How many of the lines below have "computer" in them? Say the number and nothing more.

^^^^

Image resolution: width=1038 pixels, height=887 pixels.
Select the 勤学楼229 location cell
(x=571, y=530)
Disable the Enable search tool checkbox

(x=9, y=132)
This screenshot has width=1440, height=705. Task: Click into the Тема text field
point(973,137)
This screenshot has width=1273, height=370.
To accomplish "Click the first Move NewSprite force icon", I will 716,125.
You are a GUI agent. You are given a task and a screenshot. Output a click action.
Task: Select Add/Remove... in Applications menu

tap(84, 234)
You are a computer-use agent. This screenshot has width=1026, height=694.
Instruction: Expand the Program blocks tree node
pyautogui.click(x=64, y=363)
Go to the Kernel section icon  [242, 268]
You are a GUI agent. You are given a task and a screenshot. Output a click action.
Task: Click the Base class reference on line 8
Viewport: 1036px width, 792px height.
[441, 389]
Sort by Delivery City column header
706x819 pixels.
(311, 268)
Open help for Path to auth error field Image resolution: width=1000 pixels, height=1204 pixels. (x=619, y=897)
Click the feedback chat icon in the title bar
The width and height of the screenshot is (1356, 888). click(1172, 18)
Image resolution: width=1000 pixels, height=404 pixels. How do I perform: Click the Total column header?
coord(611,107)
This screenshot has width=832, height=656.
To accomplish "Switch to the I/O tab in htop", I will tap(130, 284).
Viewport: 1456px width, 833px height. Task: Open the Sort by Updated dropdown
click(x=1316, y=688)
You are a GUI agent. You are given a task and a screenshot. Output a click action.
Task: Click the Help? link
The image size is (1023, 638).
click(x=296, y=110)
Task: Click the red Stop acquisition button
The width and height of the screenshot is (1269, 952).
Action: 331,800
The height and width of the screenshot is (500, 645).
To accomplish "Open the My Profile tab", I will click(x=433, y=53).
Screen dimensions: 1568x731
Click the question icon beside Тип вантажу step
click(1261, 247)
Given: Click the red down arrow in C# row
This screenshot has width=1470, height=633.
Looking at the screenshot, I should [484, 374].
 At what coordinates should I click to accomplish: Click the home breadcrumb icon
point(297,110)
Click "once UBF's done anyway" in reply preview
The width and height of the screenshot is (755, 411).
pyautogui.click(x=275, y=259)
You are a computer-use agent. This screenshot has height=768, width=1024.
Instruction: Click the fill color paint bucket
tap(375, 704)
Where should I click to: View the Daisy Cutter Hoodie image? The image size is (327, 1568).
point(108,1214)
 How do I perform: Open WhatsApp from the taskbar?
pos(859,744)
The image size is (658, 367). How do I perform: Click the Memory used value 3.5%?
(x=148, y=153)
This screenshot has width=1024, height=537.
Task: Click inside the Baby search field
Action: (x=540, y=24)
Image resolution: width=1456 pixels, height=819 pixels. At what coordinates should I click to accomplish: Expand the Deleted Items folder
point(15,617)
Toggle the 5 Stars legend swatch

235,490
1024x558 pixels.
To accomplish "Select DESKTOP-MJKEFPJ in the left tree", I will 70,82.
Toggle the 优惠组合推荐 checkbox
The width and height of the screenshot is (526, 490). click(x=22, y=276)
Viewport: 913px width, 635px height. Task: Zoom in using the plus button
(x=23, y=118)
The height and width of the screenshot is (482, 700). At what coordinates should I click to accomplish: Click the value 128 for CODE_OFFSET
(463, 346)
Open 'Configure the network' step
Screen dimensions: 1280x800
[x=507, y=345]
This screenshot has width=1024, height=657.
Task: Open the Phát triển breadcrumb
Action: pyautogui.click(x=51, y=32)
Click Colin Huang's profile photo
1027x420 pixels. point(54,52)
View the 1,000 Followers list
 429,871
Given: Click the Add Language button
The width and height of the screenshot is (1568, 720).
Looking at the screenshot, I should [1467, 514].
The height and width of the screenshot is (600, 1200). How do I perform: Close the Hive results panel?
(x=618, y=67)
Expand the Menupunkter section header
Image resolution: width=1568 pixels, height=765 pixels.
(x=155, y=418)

^^^^

EXERCISE SOLUTION:
2